Interestingly, this brioche, based on the version in La cuccina Siciliana by Maria Teresa di Marco and Marie Cécile Ferré, doesn’t even contain butter. It’s instead made with lard, strutto. It’s called “Brioche con il tuppo di Nonna Adele”. So many Italian recipes seem to originate with someone’s nonna (grandmother).

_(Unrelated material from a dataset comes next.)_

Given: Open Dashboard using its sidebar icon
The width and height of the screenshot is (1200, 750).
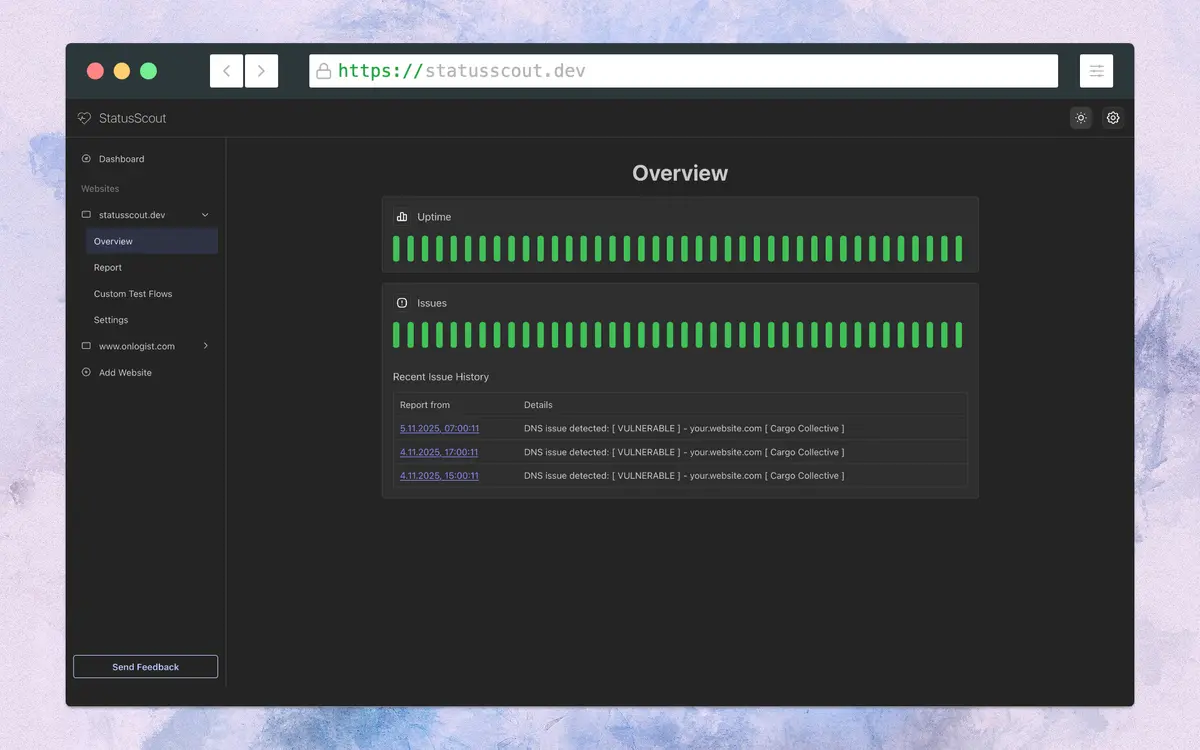Looking at the screenshot, I should coord(88,158).
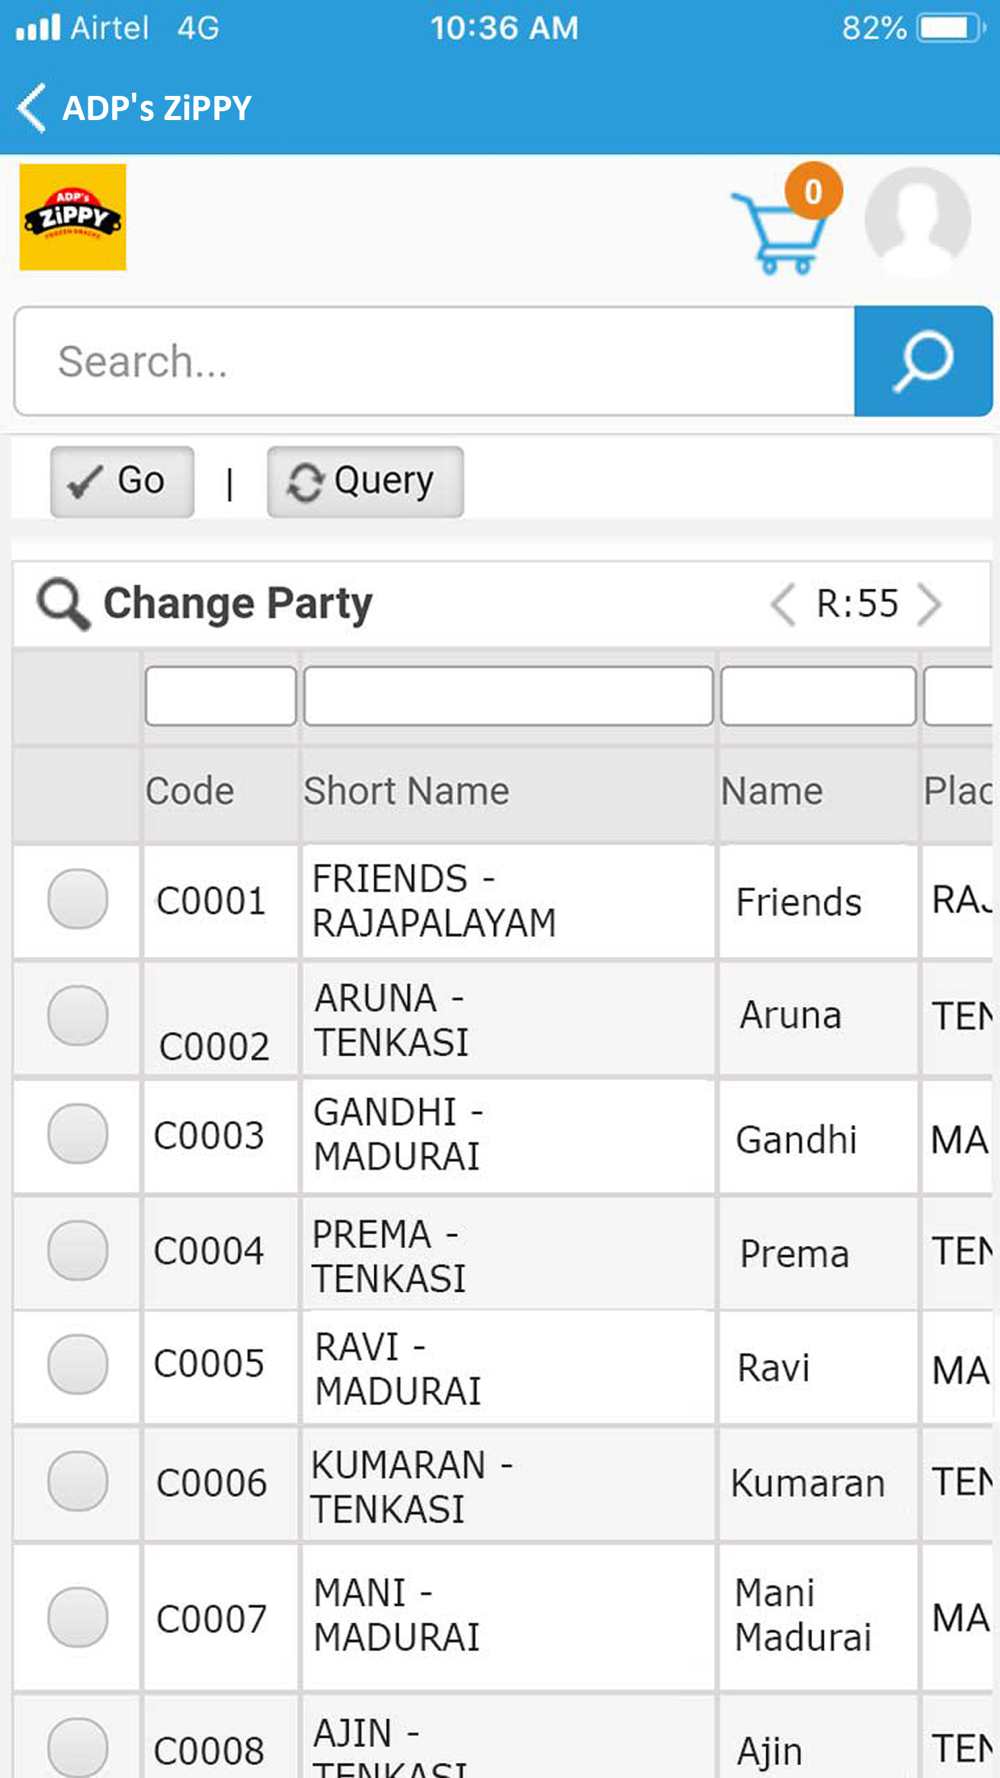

A tuppo is a chignon, though it may also be related to tappo – plug, cork, stopper. Di Marco and Ferr also give the dialect variation tuppitieddu, which may be Catanese – from the port of Catania. Which is all getting a bit much for me with my basic linguistic skills.

250g strong white flour
250g plain flour
200g milk, tepid
80g caster sugar
75g lard, softened (or butter, see below)
2 eggs, about 110g beaten egg
15g fresh yeast (or about 8g active dried yeast)
3g fine sea salt
5g vanilla essence, or to taste
1 more egg, lightly beaten, for the glaze

1. Combine the flour, sugar and salt in a bowl.
2. Dissolve the yeast in the milk, then add this to the flour.
3. Add the vanilla and the salt and blend.
4. Add the softened lard and keep blending.
5. Keep working to achieve an elastic dough.
6. Rest the dough in the fridge, covered in plastic, for at least 6 hours, up to about 10.
7. Take the dough out of the fridge. The total dough weight should be about 1kg. Divide into 10 pieces, each scaled at about 100g.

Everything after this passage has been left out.